Scientists around the world today condemned an Italian court’s decision to convict six scientists on manslaughter charges for failing to predict an earthquake that devastated the city of L’Aquila in 2009.

Seismologists slammed the “ridiculous” trial as there is no reliable way to predict earthquakes.

But the court in L’Aquila jailed the scientists and a government official for six years, ruling that they didn’t accurately communicate the risk of the 2009 earthquake that killed more than 300 people.

The trial centred on a meeting a week before the 6.3-magnitude quake struck.

The experts had determined that a major quake was “unlikely” but not impossible.

Prosecutors said the defendants provided “inaccurate, incomplete and contradictory information about the dangers” facing L’Aquila.

The court agreed, convicting the six scientists from the Italian National Institute of Geophysics and Volcanology and a member of the Civil Protection Agency.

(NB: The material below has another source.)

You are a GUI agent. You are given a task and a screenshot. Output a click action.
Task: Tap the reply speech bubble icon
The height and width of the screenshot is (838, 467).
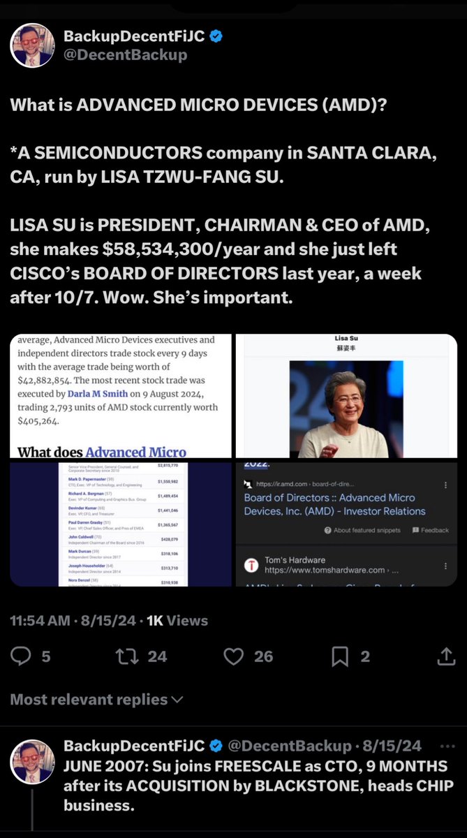click(x=22, y=656)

It also told the government to pay £6.3 million in damages.

But scientists worldwide were aghast at the decision because earthquakes are still impossible to predict with any kind of accuracy.

“To predict a large quake on the basis of a relatively commonplace sequence of small earthquakes and to advise the local population to flee” would be “both bad science and bad public policy,” said Professor David Oglesby of the earth sciences faculty at the University of California.

British Geological Survey seismic hazard chief Roger Musson agreed.

“It’s chilling that people can be jailed for giving a scientific opinion,” he said.

Among those convicted were some of Italy’s most well-known and internationally respected geological experts, including Enzo Boschi, former head of the National Institute of Geophysics and Volcanology.

“I’m dejected, despairing. I still don’t understand what I’m accused of,” Mr Boschi said.

But relatives of some people killed in the quake said justice had been done.

Ilaria Carosi, whose sister died, said that officials must be held responsible “for taking their job lightly.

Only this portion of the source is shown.